● Work request: Scan the listing below for the word "link", then copy each line that has it.

##### Exercise data #####

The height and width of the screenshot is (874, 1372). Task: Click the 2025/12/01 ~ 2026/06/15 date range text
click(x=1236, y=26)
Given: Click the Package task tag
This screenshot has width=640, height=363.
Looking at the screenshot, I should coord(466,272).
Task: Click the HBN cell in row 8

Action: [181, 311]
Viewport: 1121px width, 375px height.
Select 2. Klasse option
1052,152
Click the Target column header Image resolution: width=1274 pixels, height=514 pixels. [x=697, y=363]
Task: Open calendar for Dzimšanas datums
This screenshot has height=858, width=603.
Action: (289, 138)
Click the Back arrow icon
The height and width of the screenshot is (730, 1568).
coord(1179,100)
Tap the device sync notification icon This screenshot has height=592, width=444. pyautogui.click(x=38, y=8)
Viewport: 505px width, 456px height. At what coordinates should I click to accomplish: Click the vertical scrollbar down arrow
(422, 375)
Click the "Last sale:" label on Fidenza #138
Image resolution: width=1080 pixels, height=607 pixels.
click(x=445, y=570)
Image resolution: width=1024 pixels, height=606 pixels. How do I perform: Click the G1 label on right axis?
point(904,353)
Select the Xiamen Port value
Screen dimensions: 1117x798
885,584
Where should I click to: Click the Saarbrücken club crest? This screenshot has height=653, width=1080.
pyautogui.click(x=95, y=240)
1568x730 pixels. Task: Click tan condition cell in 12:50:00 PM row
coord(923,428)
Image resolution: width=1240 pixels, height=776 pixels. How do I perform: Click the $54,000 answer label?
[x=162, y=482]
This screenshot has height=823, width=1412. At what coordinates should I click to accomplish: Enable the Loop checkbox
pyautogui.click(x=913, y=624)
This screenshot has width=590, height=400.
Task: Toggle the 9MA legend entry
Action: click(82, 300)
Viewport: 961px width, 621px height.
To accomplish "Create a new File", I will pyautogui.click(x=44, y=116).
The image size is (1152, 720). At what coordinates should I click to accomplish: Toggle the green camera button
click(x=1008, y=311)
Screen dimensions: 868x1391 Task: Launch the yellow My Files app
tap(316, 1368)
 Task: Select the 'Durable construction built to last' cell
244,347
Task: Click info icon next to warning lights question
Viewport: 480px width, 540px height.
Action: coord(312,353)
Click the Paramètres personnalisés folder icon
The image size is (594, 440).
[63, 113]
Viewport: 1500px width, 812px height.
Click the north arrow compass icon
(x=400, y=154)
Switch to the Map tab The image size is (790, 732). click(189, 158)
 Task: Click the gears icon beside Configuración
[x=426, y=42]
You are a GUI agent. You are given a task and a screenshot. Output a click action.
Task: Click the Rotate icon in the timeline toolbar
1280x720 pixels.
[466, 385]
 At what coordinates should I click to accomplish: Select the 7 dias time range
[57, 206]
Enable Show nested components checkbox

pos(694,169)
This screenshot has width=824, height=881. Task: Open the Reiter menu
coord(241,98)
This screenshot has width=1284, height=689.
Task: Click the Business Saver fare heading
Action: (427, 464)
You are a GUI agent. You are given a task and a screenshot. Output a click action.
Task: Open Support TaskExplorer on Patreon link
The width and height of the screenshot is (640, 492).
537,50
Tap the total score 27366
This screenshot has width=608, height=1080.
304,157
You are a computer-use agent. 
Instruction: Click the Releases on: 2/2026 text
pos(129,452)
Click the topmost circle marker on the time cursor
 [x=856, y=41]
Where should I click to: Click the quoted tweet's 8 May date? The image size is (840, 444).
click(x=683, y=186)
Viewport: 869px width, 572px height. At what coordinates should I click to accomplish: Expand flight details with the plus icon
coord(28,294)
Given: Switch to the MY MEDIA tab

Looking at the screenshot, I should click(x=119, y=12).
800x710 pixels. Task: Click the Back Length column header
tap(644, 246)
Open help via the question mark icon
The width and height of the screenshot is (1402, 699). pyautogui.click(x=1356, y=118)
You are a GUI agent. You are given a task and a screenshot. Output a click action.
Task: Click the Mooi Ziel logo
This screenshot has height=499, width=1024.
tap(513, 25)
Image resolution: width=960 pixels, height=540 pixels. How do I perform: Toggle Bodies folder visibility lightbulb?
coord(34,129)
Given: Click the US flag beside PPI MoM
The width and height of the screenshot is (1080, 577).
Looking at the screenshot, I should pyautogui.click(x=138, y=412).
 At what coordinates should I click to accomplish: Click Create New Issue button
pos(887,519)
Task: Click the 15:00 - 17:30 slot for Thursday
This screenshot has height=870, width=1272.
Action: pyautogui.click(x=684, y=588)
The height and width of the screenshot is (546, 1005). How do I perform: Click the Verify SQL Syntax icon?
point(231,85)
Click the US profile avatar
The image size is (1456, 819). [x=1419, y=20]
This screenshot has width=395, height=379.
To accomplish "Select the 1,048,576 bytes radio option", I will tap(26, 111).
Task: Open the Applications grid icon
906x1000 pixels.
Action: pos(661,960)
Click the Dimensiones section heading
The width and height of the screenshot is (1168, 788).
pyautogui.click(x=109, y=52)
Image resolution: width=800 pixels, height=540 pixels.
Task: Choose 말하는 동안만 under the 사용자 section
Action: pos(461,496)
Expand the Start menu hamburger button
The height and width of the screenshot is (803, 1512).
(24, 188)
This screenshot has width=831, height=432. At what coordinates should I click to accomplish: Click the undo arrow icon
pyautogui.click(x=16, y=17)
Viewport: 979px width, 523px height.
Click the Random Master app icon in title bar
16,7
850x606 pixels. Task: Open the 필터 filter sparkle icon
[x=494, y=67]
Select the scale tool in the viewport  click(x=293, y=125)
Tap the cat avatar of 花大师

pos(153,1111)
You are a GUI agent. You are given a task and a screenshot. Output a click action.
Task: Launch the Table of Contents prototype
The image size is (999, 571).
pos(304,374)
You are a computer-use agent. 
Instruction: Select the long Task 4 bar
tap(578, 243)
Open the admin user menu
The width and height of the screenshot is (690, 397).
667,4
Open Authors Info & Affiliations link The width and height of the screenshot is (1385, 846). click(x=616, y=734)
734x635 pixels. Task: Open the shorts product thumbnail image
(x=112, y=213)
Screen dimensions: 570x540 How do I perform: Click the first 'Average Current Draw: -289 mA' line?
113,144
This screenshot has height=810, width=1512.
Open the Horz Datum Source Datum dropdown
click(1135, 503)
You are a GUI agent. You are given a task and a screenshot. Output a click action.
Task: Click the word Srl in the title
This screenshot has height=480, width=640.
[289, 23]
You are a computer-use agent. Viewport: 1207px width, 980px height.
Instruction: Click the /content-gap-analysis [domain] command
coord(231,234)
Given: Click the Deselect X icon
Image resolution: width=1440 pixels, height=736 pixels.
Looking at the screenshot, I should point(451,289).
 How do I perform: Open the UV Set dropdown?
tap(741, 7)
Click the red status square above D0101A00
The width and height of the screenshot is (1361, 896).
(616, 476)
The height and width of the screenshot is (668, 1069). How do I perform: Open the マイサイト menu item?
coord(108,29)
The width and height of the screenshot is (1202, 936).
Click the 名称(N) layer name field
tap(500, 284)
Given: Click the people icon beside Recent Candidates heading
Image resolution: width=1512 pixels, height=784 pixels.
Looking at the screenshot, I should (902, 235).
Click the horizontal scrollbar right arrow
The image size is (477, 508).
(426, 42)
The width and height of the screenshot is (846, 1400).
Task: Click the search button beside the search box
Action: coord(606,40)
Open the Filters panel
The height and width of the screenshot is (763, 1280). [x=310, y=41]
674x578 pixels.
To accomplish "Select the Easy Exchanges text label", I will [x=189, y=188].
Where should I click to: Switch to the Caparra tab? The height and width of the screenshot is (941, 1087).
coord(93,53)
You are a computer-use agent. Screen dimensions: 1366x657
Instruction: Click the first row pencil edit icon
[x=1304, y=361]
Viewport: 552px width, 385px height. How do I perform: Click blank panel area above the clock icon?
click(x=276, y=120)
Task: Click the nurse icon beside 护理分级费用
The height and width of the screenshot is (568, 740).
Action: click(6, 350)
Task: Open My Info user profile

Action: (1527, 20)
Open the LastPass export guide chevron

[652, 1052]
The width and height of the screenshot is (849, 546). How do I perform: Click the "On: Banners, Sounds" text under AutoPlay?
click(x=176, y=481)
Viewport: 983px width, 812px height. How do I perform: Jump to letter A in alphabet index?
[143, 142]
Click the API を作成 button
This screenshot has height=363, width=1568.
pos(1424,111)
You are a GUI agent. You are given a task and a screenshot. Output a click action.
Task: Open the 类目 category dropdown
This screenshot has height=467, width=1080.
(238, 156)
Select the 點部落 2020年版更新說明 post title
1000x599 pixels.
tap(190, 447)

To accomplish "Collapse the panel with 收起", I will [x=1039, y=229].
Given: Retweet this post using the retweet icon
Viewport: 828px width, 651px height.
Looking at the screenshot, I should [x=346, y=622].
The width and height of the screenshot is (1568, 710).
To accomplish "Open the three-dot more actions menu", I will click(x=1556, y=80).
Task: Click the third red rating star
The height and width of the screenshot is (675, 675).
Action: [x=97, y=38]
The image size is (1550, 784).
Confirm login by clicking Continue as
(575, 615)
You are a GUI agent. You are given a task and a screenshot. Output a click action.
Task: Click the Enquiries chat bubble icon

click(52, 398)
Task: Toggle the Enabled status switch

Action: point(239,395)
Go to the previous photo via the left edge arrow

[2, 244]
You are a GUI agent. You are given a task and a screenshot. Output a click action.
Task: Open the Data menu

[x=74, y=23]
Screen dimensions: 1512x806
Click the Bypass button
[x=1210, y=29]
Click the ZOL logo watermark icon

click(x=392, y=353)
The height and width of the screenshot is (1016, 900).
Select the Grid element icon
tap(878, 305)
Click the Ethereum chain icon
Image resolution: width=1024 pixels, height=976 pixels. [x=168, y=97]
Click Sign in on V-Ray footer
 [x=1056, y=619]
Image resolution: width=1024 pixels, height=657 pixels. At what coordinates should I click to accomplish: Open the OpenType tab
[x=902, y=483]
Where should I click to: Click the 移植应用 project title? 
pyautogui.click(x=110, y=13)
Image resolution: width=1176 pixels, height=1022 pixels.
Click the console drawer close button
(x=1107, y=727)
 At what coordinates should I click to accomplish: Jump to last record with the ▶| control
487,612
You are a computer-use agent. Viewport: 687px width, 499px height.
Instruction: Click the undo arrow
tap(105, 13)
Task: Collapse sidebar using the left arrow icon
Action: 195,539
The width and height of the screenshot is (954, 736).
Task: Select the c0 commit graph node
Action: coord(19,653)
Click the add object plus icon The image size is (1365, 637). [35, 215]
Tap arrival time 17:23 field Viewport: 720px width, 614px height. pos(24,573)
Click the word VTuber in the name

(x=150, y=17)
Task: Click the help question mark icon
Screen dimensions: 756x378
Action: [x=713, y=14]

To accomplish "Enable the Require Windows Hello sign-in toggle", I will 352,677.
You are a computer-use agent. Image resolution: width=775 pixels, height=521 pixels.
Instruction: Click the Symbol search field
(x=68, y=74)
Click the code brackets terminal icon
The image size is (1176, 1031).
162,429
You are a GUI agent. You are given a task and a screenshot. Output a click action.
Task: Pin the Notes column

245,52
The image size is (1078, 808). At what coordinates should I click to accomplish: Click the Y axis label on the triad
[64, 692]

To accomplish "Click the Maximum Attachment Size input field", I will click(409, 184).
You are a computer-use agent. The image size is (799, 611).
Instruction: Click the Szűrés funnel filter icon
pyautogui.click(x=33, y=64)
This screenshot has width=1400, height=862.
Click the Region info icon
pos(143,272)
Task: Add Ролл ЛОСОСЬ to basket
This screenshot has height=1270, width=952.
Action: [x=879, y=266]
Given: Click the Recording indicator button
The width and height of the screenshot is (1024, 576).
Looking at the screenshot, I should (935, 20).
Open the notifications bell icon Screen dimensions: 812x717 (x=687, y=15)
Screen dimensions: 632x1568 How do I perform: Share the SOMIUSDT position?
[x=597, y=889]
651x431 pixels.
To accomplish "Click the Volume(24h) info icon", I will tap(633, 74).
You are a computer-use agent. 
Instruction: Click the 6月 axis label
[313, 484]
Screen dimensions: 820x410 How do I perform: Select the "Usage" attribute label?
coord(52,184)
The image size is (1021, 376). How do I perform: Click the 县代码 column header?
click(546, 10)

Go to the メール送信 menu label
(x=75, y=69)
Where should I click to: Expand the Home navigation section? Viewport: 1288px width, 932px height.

#####

● Answer to this task:
Task: Open Support TaskExplorer on Patreon link
Open Authors Info & Affiliations link The width and height of the screenshot is (1385, 846). click(x=616, y=734)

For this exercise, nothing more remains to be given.